__Task__:
Every line of the following records that includes "agent" should be copied.
-*-
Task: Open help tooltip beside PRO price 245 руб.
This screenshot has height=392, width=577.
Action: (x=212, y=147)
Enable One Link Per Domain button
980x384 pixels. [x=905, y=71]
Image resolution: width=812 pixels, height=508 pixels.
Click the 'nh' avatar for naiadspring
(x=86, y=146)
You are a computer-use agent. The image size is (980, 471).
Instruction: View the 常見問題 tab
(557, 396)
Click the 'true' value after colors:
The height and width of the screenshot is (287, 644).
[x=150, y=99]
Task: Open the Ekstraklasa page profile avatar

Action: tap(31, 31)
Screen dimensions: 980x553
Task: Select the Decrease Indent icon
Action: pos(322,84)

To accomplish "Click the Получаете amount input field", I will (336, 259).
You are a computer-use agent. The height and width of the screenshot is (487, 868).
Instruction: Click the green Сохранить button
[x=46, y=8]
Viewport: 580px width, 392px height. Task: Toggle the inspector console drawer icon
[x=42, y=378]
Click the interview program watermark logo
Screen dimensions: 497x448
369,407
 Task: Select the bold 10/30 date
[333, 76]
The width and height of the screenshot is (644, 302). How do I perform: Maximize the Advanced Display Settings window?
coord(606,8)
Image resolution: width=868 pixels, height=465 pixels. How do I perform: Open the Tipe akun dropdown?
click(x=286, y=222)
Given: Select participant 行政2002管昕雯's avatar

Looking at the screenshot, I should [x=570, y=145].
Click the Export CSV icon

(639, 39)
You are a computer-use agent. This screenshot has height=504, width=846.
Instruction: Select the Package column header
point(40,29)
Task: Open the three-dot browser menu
-*-
__Answer for this exercise__:
You are a computer-use agent. The image size is (980, 471).
You are a computer-use agent. The height and width of the screenshot is (487, 868).
You are a computer-use agent. This screenshot has height=504, width=846.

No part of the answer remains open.